*** Opening of Material provided ***

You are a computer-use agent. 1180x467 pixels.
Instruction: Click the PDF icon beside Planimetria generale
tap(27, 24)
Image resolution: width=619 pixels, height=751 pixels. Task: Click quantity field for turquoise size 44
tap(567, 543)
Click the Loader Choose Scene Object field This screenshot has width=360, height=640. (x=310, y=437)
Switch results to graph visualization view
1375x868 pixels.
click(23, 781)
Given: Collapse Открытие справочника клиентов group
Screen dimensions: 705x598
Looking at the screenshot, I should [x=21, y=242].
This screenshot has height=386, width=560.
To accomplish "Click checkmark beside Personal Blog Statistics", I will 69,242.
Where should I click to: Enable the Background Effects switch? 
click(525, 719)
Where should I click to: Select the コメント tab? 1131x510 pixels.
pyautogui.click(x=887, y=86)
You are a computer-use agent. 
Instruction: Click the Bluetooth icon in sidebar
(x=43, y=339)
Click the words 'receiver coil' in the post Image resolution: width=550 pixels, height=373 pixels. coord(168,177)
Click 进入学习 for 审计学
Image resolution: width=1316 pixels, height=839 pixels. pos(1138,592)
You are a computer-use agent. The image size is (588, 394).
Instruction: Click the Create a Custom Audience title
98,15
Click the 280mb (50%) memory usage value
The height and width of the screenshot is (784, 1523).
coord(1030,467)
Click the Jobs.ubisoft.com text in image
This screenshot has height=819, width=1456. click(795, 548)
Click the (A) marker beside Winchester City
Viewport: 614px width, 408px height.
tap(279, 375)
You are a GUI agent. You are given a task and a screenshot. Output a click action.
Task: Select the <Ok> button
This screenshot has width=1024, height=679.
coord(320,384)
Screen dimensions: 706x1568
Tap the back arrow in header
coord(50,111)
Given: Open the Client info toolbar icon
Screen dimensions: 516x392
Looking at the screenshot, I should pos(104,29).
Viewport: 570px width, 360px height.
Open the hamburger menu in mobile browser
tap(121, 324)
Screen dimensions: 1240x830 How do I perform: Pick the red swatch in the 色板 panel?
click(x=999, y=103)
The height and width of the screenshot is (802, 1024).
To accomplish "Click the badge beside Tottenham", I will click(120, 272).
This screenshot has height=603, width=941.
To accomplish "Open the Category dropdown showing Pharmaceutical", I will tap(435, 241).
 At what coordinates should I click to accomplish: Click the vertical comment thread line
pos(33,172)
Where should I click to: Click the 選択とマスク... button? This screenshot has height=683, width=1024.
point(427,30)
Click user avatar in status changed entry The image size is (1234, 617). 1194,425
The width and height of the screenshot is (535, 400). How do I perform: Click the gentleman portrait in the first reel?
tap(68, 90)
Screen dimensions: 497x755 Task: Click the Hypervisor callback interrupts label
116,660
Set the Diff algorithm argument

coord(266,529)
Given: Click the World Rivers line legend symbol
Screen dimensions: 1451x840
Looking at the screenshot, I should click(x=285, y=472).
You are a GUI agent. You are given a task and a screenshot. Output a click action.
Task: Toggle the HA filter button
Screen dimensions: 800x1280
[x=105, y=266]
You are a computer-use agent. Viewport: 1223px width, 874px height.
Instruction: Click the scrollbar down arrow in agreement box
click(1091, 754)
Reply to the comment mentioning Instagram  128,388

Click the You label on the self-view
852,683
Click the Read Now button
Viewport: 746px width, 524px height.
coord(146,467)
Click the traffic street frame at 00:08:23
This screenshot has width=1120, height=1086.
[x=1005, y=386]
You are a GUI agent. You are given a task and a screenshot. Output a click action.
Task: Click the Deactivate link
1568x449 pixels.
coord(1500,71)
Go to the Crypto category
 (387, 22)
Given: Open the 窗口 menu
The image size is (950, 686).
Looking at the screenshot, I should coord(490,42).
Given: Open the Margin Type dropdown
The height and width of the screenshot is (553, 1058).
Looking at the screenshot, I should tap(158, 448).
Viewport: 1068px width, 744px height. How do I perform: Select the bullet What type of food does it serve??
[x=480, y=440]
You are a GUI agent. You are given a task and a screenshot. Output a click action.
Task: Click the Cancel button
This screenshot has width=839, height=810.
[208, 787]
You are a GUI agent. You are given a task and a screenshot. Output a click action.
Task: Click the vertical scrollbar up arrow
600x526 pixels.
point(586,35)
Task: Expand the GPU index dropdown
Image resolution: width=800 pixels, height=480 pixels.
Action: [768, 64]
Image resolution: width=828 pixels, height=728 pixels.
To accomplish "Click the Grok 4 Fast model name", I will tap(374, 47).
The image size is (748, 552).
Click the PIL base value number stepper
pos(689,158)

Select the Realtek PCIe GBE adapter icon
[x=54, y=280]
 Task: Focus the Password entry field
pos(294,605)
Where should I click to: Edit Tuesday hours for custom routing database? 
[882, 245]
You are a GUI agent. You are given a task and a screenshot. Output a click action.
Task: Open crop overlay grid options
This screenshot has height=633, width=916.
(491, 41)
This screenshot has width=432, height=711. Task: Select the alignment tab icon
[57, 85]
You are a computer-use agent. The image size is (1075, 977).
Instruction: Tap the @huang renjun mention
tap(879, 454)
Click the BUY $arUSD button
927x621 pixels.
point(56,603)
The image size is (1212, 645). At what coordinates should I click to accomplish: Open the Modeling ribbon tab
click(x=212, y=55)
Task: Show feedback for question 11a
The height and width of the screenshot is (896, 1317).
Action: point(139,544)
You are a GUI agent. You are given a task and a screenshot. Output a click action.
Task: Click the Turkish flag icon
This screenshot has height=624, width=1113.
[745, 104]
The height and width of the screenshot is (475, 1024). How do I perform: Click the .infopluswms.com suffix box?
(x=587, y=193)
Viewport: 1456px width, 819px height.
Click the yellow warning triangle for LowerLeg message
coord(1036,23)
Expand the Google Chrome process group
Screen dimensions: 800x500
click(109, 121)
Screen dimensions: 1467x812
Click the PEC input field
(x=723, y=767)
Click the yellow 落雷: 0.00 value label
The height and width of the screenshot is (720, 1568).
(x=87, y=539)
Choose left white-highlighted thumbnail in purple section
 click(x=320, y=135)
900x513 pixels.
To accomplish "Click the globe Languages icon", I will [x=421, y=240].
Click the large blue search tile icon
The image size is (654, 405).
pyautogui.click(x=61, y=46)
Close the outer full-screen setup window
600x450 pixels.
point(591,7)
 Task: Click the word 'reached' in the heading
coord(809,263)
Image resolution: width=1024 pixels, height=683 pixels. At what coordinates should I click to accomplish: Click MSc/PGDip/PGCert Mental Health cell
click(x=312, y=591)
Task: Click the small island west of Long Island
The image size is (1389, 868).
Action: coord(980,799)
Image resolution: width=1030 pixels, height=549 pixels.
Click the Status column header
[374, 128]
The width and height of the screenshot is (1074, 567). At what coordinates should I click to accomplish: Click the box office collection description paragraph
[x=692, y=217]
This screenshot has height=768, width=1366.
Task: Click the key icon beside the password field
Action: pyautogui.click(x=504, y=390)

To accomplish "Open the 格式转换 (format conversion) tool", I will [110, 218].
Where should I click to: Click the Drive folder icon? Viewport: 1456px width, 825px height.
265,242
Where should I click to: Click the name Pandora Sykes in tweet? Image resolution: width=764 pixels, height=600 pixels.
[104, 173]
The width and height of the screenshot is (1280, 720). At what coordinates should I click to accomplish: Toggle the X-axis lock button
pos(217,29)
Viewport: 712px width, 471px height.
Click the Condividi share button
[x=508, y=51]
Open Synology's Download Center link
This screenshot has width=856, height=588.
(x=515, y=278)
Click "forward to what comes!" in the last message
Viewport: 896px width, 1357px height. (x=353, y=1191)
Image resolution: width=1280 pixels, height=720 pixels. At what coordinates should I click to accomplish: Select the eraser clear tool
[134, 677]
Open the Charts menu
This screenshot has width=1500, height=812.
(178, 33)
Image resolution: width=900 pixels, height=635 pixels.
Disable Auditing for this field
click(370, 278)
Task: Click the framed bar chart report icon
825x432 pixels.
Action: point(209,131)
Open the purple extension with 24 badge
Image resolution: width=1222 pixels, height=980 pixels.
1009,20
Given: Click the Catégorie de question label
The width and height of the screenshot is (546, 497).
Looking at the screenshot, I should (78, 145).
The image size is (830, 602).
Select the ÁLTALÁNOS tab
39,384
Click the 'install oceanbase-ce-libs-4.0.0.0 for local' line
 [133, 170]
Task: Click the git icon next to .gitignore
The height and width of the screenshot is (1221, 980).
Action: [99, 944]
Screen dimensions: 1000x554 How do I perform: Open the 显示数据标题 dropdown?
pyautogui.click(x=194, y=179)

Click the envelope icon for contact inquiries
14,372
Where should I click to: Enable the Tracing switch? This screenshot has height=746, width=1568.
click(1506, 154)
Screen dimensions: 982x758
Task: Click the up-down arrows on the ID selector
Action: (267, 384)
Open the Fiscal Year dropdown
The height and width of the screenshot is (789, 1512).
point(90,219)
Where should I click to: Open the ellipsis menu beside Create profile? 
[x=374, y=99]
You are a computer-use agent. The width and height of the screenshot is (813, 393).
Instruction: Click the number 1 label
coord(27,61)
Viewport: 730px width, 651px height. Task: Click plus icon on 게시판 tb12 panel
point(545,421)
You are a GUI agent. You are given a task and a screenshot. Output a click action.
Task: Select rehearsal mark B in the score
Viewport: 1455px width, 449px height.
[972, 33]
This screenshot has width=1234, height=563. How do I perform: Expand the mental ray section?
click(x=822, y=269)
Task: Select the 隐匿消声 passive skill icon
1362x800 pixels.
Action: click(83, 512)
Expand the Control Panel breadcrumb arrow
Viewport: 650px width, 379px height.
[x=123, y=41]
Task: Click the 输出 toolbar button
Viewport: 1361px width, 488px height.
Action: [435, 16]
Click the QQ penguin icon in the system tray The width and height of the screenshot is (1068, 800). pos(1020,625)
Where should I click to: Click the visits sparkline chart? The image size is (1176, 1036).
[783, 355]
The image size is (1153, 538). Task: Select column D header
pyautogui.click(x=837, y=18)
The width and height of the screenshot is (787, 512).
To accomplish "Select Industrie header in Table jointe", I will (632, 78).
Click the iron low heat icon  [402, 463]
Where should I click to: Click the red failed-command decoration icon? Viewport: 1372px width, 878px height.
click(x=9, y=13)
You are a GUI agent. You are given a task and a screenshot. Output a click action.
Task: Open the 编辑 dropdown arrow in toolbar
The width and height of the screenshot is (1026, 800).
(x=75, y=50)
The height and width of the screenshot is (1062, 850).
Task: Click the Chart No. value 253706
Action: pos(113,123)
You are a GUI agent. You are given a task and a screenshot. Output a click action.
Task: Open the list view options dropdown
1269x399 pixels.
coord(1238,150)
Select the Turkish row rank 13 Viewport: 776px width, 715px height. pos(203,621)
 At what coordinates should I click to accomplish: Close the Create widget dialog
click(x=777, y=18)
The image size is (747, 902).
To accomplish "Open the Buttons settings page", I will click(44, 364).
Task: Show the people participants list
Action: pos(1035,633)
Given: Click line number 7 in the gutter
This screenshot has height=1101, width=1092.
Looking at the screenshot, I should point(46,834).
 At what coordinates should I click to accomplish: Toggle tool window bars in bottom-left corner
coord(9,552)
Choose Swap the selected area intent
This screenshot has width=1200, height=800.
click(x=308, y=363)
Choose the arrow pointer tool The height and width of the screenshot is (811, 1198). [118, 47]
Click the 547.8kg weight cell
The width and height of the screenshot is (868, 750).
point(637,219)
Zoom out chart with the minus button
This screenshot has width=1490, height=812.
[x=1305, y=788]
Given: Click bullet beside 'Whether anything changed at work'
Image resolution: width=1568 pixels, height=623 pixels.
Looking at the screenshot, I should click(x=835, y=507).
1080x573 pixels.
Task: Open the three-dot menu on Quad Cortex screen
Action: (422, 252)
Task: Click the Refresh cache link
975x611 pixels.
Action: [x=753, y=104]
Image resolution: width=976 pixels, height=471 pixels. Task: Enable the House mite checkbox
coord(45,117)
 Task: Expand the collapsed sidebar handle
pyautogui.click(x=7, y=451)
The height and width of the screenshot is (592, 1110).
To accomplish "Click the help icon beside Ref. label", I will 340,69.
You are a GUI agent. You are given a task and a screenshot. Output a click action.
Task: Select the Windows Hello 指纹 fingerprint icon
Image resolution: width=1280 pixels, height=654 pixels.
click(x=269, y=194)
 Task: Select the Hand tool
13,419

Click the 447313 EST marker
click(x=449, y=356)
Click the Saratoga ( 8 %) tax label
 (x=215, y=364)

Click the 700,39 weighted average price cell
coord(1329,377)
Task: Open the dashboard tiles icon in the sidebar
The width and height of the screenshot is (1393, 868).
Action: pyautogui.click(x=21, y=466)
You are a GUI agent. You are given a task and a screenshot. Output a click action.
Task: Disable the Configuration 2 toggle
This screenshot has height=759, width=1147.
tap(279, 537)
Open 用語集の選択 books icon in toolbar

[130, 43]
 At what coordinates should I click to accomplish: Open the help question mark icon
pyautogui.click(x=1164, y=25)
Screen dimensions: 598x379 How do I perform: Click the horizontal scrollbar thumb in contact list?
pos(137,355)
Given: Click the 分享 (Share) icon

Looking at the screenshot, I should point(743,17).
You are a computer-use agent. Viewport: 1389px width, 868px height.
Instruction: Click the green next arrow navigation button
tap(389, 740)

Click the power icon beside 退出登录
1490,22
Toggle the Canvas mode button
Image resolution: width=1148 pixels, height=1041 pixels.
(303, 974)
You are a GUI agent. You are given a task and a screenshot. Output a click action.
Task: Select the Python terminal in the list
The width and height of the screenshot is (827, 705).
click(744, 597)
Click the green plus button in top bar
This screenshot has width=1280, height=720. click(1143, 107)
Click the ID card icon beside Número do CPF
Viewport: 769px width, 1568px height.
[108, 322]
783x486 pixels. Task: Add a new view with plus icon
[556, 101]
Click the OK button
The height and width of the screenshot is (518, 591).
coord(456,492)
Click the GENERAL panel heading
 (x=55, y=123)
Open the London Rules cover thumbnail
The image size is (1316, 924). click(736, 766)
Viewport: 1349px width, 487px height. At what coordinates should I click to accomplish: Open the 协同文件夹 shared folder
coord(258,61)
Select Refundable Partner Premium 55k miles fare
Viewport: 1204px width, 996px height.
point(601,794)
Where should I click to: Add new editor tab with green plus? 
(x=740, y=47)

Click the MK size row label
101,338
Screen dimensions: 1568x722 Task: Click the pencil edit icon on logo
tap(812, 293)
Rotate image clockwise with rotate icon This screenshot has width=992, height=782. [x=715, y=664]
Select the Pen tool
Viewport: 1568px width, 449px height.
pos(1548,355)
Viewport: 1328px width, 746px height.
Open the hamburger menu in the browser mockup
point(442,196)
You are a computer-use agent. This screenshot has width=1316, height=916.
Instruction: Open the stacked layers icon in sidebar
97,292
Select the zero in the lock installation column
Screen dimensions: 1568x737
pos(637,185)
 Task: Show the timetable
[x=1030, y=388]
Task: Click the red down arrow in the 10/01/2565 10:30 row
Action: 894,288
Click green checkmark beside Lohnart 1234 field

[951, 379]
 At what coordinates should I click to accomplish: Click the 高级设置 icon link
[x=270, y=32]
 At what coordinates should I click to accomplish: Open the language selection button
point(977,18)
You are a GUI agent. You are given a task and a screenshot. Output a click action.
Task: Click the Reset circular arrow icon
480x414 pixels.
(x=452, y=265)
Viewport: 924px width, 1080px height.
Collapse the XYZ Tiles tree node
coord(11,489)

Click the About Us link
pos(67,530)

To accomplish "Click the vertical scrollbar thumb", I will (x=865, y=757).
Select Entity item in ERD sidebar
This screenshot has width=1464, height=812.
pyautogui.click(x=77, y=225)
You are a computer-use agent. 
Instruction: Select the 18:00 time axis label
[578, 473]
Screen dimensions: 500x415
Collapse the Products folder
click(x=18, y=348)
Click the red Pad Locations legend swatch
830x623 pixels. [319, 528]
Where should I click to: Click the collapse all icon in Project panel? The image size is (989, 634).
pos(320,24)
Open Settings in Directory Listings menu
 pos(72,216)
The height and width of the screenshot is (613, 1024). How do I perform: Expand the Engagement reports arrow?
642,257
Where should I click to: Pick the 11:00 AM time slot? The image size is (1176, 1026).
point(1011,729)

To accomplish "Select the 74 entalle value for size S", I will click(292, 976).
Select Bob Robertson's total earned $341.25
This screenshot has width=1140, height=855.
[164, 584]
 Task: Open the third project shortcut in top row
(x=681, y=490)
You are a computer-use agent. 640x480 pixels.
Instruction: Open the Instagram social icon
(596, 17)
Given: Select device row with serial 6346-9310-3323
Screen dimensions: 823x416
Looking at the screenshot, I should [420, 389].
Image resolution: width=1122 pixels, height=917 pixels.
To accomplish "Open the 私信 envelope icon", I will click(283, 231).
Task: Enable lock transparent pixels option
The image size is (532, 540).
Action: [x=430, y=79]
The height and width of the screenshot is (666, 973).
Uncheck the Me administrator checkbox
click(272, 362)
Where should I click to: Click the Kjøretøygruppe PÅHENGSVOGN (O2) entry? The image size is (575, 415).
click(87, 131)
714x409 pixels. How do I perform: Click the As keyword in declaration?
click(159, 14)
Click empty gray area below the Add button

*** Close of Material provided ***

▶ What to work on
The required output is the set of lines from the first line of the data through the line that contains "This screenshot has height=386, width=560.", transcribed exactly.

▶ Result for this exercise
You are a computer-use agent. 1180x467 pixels.
Instruction: Click the PDF icon beside Planimetria generale
tap(27, 24)
Image resolution: width=619 pixels, height=751 pixels. Task: Click quantity field for turquoise size 44
tap(567, 543)
Click the Loader Choose Scene Object field This screenshot has width=360, height=640. (x=310, y=437)
Switch results to graph visualization view
1375x868 pixels.
click(23, 781)
Given: Collapse Открытие справочника клиентов group
Screen dimensions: 705x598
Looking at the screenshot, I should [x=21, y=242].
This screenshot has height=386, width=560.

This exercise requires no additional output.